I keep almost sending my resume, but then I remember it's Atlanta.
Thanks for this article. I never knew most of the things in it. 

Dr. Carlson is an old aquaintance of mine, and I keep coming pretty close to sending him my resume, but I keep remembering that no matter how awesome the Geogia Aquarium may be, it's still in Atlanta.

Shedd has nothing to worry about, since fishfans don't tend to avoid one aquarium just because they've been to another 1000 miles away from it. Chattanooga could be in trouble, though. actually, most aquariums are in trouble these days. It's pretty amazing that the Georgia Aquarium will be paid for & debt-free from day one.


----------



## blixem

TheOldSalt said:


> Whale Sharks. Wow.
> I keep almost sending my resume, but then I remember it's Atlanta.
> Thanks for this article. I never knew most of the things in it.
> 
> Dr. Carlson is an old aquaintance of mine, and I keep coming pretty close to sending him my resume, but I keep remembering that no matter how awesome the Geogia Aquarium may be, it's still in Atlanta.
> 
> Shedd has nothing to worry about, since fishfans don't tend to avoid one aquarium just because they've been to another 1000 miles away from it. Chattanooga could be in trouble, though. actually, most aquariums are in trouble these days. It's pretty amazing that the Georgia Aquarium will be paid for & debt-free from day one.

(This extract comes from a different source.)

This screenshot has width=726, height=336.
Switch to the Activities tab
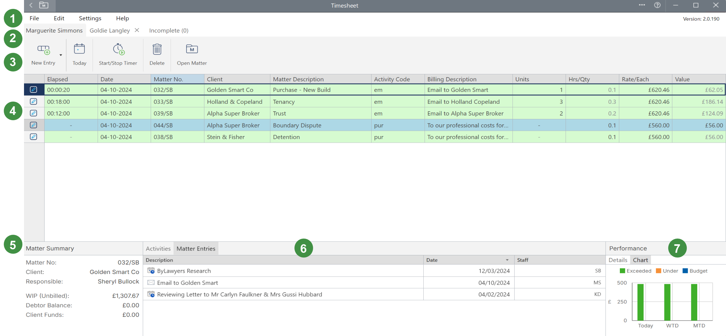(x=158, y=249)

What's wrong with Atlanta?


----------



## Ron the handyman

The aquarium also has clubs in the area that will support it and support us in same. Last month we had Jeff Swanagan in to talk at ower monthly meeting, He had alot to say and as for the panhandlers, THEY are a nuisance, you can't even sit at an outside restaurant and eat with out one or two coming over. Some make it a career others ? R.


----------



## malawi4me2

I can't wait 'til the aquarium opens! Luckily, it's only about 15 minutes from my home, so I'm planning to go on the opening weekend!


----------



## fish_doc

Oh goody I get to be a hood ornament.


----------



## malawi4me2

Ha Ha Ha! Lmao!!!


----------



## TheOldSalt

You know, I think it's high time that we really did try to plan some sort of FishForums get-together.


----------



## fishfreaks

TheOldSalt said:


> You know, I think it's high time that we really did try to plan some sort of FishForums get-together.

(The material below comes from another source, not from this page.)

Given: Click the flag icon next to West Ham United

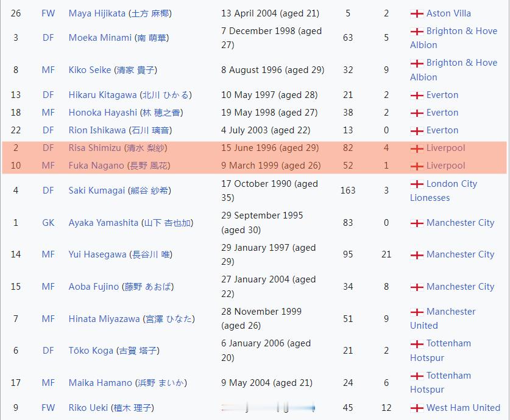Looking at the screenshot, I should pos(417,408).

that would be awesome oldsalt!


----------



## TheOldSalt

I suppose we'd have better luck with having a few regional ones first before working our way up to a national thing. One in Atlanta, one in Richmond, one in Harrisburg, one in Cincinnati, one in Beloit, one in Phoenix, one in SoCal, one in Portland, ..you get the idea. The next year we'd have them somewhere else. A national convention would be sweet, but for now it would just be nice to get to know some fellow FishForums members.

On another note, I went and did it after all. I turned in my application/resume to the Georgia Aquarium. Guys like me are really a dime a dozen, but morbid curiosity made me go ahead and apply just to see how totally outclassed I really am. Georgia is a plum job attracting plenty of heavy-hitters, but that's okay; once they've moved to Atlanta their old slots will be open, and since I've sent out a lot of other resumes today, who knows?


----------



## fish_doc

Good luck with the application and I hope you get a job you enjoy.


----------